You know when the unpredictability, the fickleness... the democratic nature of college basketball and the NCAA Tournament always looks good?
In December, when the College Football Playoff names its four teams. The invitation list for 2020 includes Alabama... Clemson... Ohio State... wait a second. Haven’t we seen this movie before?
College football has excitement, color, and is often played on an epic scale. What it doesn’t have is variety at the top. In that category, the NCAA Tournament wins by a couple of touchdowns. Or by 20 points, whichever sport you prefer. This being year 7 for the CFP — the sport’s Final Four — let’s put it next to the past seven editions of the basketball Final Four for a little comparison.
Only 11 football programs have made the playoffs in those seven years.
Twenty-one different teams have appeared in the past seven basketball Final Fours. The three most recent Final Fours had 12 different schools, four of whom had never been there before.
Alabama and Clemson have each been in six of the seven CFPs. Of the 28 spots available in those seven years, Alabama, Clemson, Ohio State and Oklahoma — tradition’s upper crust — have taken 20 of them.
The most any team has appeared in the past seven basketball Final Fours is twice. Duke and Kentucky — the game’s royal couple — haven’t been there in five years.
The power-5 conferences are 28-for-28 in CFP invitations.
The past seven basketball Final Fours? Loyola of Chicago, Wichita State, Gonzaga... and Villanova, who won two national championships, but didn’t get past the first weekend in the other five tournaments.
Football’s Selection Sunday in December seems fairly predictable in August. This year’s CFP quartet were ranked Nos. 1, 2, 3 and 10 in the Associated Press preseason poll. Last season’s foursome were Nos. 1, 4, 5 and 6. In the first CFP in 2014, the four were preseason Nos. 1, 2, 3 and 5. Not much movement during the regular season in any of that. Matter of fact, the lowest preseason ranked team to ever make the CFP was No. 19 Oklahoma in 2015.
Try picking the Final Four in March from the first poll in November. Good luck. Since 2013, six teams unranked in the preseason showed up in the Final Four. The most recent national runner-up — Texas Tech — wasn’t even in the top-40, drawing fewer preseason votes than Buffalo. In the 2019 Final Four, here’s how many of the preseason top four teams made it: Nobody.

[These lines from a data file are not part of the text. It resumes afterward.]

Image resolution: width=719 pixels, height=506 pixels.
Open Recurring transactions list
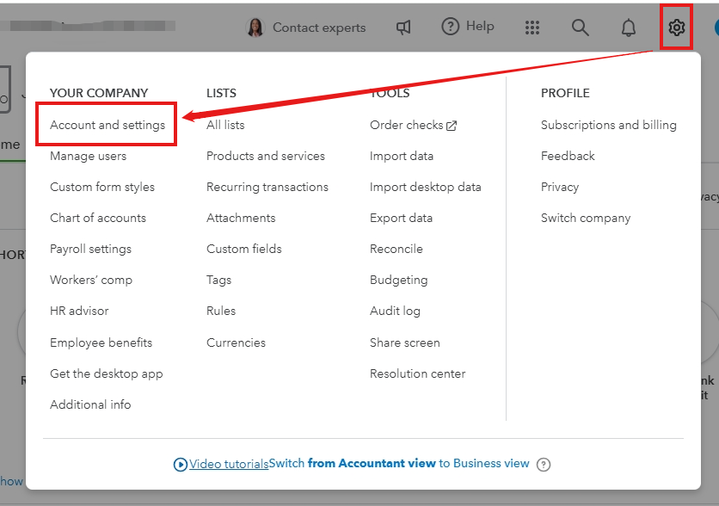267,187
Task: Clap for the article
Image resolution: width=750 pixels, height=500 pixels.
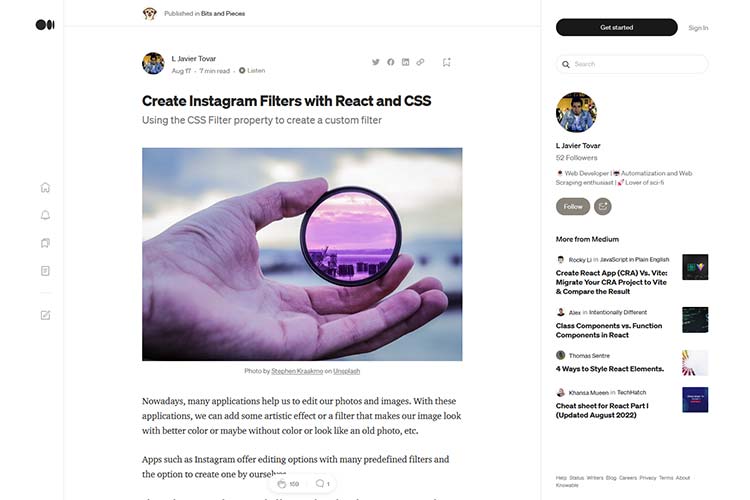Action: [283, 484]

College football, then, has its grandeur and its relentlessly reliable elite. College basketball has its tendency to occasionally knock over the table of conventional wisdom, and present the unlikeliest of feats, by the big names and not so big.
So it seems this regular season, too. Just look at the past three days.

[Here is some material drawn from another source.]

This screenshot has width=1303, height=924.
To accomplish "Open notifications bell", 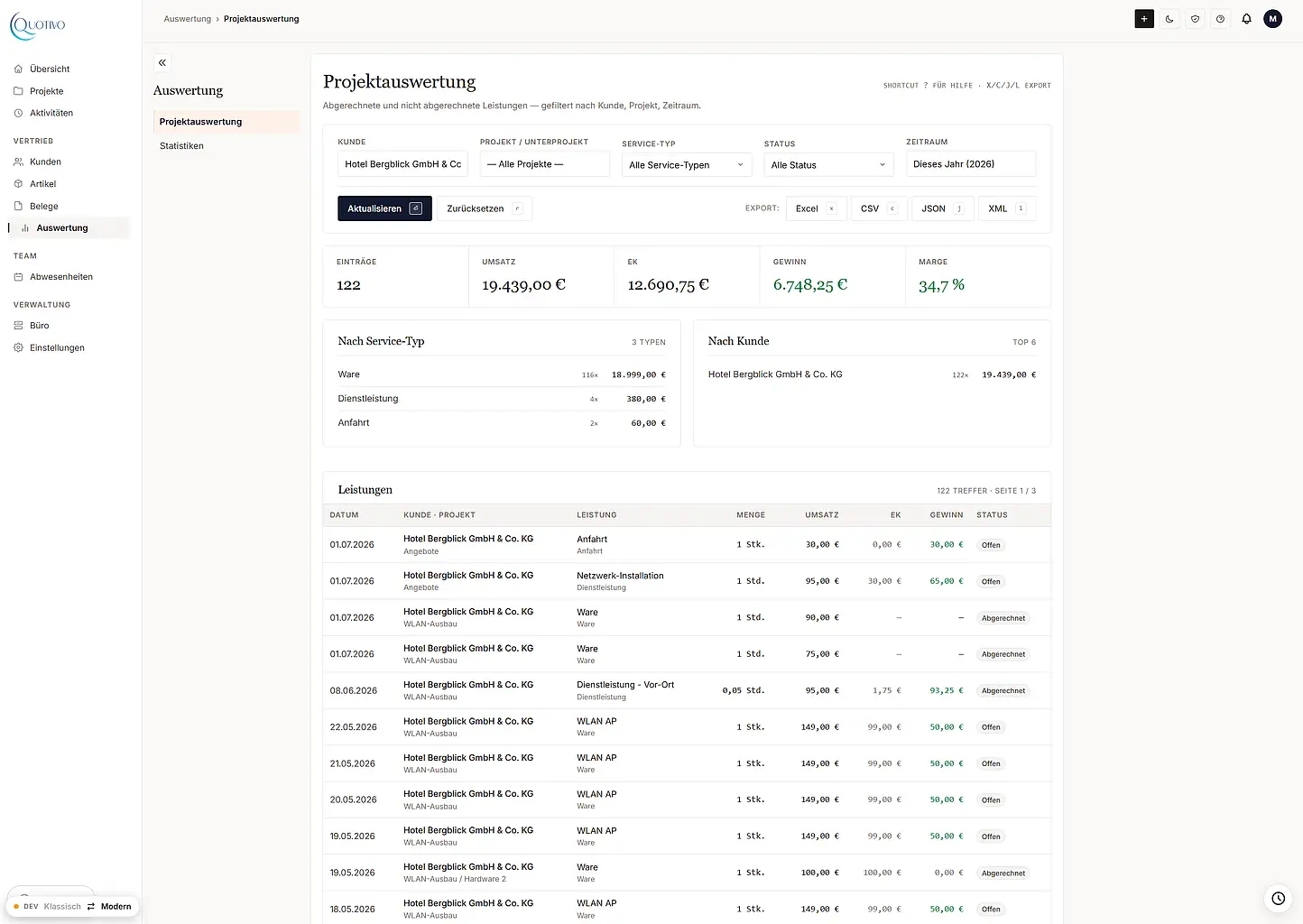I will pyautogui.click(x=1246, y=19).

Northwestern crunched No. 4 Michigan State by 14 points. The Wildcats hadn’t beaten an Associated Press top-5 team since 1979. That was Michigan State, too, led by a rather tall and skilled guard named Magic Johnson.

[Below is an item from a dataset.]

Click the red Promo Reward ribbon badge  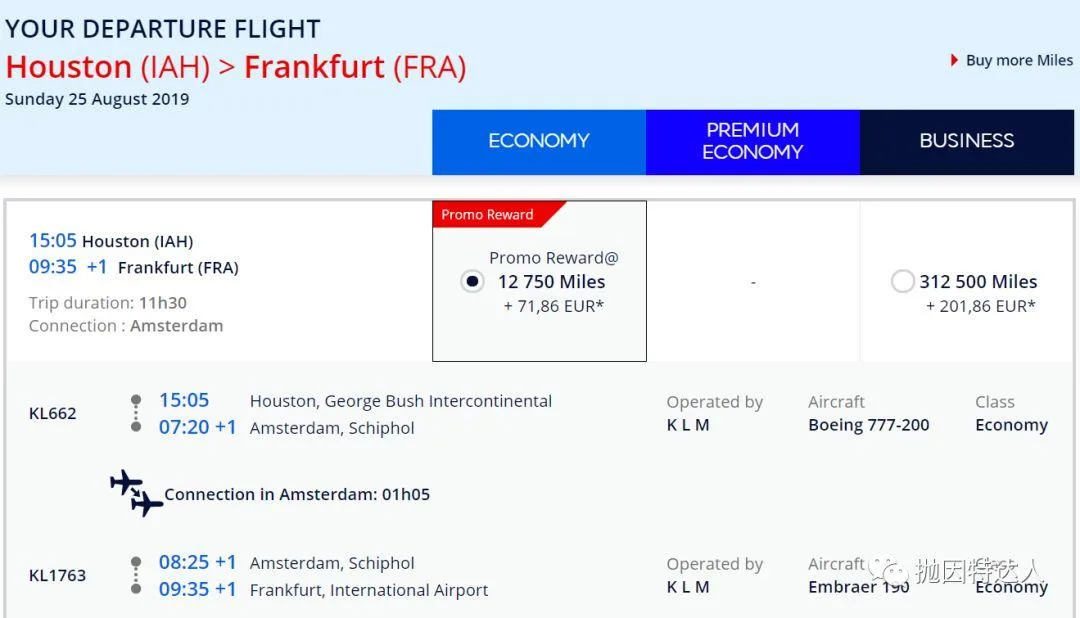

Rutgers went 6-0 by edging Illinois in a top-25 showdown. The last time the Scarlet Knights won one of those was 1976. They’re now charging up the rankings, this team that hasn’t been in the NCAA Tournament in 30 years.
Xavier beat Marquette on a 3-pointer as time expired to remain unbeaten. The same Xavier team that won against Bradley in the final four seconds, came from 12 back to win by three against Toledo and overcame Eastern Kentucky in overtime despite 25 turnovers. That 8-0 record has a lot of drama.
Drake went 8-0, too. The Bulldogs haven’t been there in a half-century. Balance seems to be their strength. They’re putting up 86 points a game, with nobody averaging 14 points or 24 minutes.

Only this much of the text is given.